▶ [GIVEN ENTRIES]

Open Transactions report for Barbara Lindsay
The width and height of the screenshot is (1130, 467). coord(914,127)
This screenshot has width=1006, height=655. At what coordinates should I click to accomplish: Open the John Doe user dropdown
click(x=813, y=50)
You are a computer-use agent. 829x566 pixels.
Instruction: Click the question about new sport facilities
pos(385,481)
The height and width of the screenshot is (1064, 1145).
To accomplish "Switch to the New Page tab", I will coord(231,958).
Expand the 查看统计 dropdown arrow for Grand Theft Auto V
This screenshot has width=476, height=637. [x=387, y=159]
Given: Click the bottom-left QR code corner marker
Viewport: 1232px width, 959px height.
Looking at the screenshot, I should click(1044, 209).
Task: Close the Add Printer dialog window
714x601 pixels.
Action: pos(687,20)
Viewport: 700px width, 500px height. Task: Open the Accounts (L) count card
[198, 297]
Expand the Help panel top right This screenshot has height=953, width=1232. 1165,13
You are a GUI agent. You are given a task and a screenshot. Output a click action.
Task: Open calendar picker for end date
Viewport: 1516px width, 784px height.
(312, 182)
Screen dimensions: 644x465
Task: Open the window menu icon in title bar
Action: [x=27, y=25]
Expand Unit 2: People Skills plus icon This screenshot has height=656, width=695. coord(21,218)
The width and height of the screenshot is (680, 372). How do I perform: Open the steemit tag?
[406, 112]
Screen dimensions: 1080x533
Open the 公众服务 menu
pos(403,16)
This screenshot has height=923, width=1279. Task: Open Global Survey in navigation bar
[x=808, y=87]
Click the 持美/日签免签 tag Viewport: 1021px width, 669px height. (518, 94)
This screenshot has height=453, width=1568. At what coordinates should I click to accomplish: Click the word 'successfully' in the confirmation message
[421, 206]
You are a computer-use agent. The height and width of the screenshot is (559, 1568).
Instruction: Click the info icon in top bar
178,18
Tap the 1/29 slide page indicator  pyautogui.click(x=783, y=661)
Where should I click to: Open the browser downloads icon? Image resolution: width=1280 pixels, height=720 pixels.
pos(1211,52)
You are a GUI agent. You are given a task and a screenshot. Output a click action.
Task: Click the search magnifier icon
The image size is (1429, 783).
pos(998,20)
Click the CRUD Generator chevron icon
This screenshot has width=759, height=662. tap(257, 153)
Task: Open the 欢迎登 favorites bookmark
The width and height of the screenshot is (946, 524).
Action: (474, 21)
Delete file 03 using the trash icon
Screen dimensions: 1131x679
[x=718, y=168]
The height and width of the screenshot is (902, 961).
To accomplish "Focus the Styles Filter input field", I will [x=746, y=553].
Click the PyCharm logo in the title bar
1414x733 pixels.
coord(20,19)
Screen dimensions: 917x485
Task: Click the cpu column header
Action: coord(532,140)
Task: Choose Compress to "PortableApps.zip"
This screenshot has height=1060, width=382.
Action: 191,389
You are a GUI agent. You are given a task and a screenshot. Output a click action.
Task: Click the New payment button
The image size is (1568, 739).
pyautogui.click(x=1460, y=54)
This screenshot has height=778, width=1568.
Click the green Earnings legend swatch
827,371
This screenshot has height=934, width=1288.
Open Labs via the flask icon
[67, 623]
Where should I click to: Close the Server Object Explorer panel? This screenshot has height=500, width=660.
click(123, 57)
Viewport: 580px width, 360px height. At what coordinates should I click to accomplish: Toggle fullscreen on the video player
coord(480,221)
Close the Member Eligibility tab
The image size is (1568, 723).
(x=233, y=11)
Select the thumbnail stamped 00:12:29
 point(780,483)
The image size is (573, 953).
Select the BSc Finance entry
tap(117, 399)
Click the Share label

▶ [YOUR INSTRUCTIONS] Would you please repeat the entire listing above exactly?

▶ [RESPONSE AREA]
Open Transactions report for Barbara Lindsay
The width and height of the screenshot is (1130, 467). coord(914,127)
This screenshot has width=1006, height=655. At what coordinates should I click to accomplish: Open the John Doe user dropdown
click(x=813, y=50)
You are a computer-use agent. 829x566 pixels.
Instruction: Click the question about new sport facilities
pos(385,481)
The height and width of the screenshot is (1064, 1145).
To accomplish "Switch to the New Page tab", I will coord(231,958).
Expand the 查看统计 dropdown arrow for Grand Theft Auto V
This screenshot has width=476, height=637. [x=387, y=159]
Given: Click the bottom-left QR code corner marker
Viewport: 1232px width, 959px height.
Looking at the screenshot, I should click(1044, 209).
Task: Close the Add Printer dialog window
714x601 pixels.
Action: pos(687,20)
Viewport: 700px width, 500px height. Task: Open the Accounts (L) count card
[198, 297]
Expand the Help panel top right This screenshot has height=953, width=1232. 1165,13
You are a GUI agent. You are given a task and a screenshot. Output a click action.
Task: Open calendar picker for end date
Viewport: 1516px width, 784px height.
(312, 182)
Screen dimensions: 644x465
Task: Open the window menu icon in title bar
Action: [x=27, y=25]
Expand Unit 2: People Skills plus icon This screenshot has height=656, width=695. coord(21,218)
The width and height of the screenshot is (680, 372). How do I perform: Open the steemit tag?
[406, 112]
Screen dimensions: 1080x533
Open the 公众服务 menu
pos(403,16)
This screenshot has height=923, width=1279. Task: Open Global Survey in navigation bar
[x=808, y=87]
Click the 持美/日签免签 tag Viewport: 1021px width, 669px height. (518, 94)
This screenshot has height=453, width=1568. At what coordinates should I click to accomplish: Click the word 'successfully' in the confirmation message
[421, 206]
You are a computer-use agent. The height and width of the screenshot is (559, 1568).
Instruction: Click the info icon in top bar
178,18
Tap the 1/29 slide page indicator  pyautogui.click(x=783, y=661)
Where should I click to: Open the browser downloads icon? Image resolution: width=1280 pixels, height=720 pixels.
pos(1211,52)
You are a GUI agent. You are given a task and a screenshot. Output a click action.
Task: Click the search magnifier icon
The image size is (1429, 783).
pos(998,20)
Click the CRUD Generator chevron icon
This screenshot has width=759, height=662. tap(257, 153)
Task: Open the 欢迎登 favorites bookmark
The width and height of the screenshot is (946, 524).
Action: (474, 21)
Delete file 03 using the trash icon
Screen dimensions: 1131x679
[x=718, y=168]
The height and width of the screenshot is (902, 961).
To accomplish "Focus the Styles Filter input field", I will [x=746, y=553].
Click the PyCharm logo in the title bar
1414x733 pixels.
coord(20,19)
Screen dimensions: 917x485
Task: Click the cpu column header
Action: coord(532,140)
Task: Choose Compress to "PortableApps.zip"
This screenshot has height=1060, width=382.
Action: 191,389
You are a GUI agent. You are given a task and a screenshot. Output a click action.
Task: Click the New payment button
The image size is (1568, 739).
pyautogui.click(x=1460, y=54)
This screenshot has height=778, width=1568.
Click the green Earnings legend swatch
827,371
This screenshot has height=934, width=1288.
Open Labs via the flask icon
[67, 623]
Where should I click to: Close the Server Object Explorer panel? This screenshot has height=500, width=660.
click(123, 57)
Viewport: 580px width, 360px height. At what coordinates should I click to accomplish: Toggle fullscreen on the video player
coord(480,221)
Close the Member Eligibility tab
The image size is (1568, 723).
(x=233, y=11)
Select the thumbnail stamped 00:12:29
 point(780,483)
The image size is (573, 953).
Select the BSc Finance entry
tap(117, 399)
Click the Share label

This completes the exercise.